Hacker News new | ask | show | jobs
by jmillikin 3097 days ago
Hello! I work at Stripe and helped with some aspects of the Kubernetes cron stuff -- maybe these answers can be helpful.

  > Why wasn't the final sentence "and to re-evaluate if
  > moving forward was even a good idea?"
I think that's sort of implied -- complex technical projects have a risk of unexpected roadblocks, and it's important that "stop and roll back" always be on the list of options. Never burn your ships.

We invested a (proportionally) large amount of engineering effort to ensure we had the ability to move the whole shebang back to Chronos ~immediately. As noted in the article, we exercised this rollback feature several times when particular cronjobs deviated from expected behavior when run in Kubernetes.

  > Because I get nervous every time someone is relying on
  > their patches to be included upstream. Or they need to
  > dive in to the internals of something repeatedly.
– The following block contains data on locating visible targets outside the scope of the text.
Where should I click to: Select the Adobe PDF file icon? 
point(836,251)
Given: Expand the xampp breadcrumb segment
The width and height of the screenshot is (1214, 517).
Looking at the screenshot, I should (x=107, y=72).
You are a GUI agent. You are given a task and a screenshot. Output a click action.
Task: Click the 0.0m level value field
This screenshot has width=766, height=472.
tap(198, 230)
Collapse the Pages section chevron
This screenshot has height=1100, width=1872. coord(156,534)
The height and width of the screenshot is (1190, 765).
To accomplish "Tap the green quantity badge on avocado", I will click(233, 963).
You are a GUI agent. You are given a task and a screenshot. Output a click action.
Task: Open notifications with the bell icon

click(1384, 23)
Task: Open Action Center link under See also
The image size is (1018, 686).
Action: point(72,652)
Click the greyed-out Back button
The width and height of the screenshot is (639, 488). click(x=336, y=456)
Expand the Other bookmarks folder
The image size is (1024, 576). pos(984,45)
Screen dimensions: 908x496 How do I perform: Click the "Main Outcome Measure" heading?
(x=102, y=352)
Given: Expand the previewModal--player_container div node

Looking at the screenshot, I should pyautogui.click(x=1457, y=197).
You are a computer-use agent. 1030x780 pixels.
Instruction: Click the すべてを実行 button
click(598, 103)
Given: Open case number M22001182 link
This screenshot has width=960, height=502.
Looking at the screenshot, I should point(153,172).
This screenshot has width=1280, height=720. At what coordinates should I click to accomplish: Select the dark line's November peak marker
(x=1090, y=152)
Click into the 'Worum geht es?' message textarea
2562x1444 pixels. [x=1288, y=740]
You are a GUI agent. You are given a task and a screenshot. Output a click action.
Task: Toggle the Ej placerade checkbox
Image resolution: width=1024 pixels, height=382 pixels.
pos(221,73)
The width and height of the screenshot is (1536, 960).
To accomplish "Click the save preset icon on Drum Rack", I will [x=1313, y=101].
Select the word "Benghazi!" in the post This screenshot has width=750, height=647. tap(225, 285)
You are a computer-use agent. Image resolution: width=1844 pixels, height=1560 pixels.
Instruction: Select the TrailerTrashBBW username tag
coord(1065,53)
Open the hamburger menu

That
  > screams "not production ready" to me.
This is the same basic model as disto-specific patches to the Linux kernel.

Every engineering organization reaches the point where they want more features than are available in an existing platform. The most practical solutions for this are to launch a new platform ("Not Invented Here"), or contribute code upstream. The first option can provide better short-term outcomes, but is usually inferior on multi-year timescales.

Consider that with a mature build infrastructure, internal builds are actually the latest stable release plus cherry-picked patches. This provides the best of all worlds -- an upstream foundation, with bug fixes on our schedule, and an eventually-consistent contribution to the community.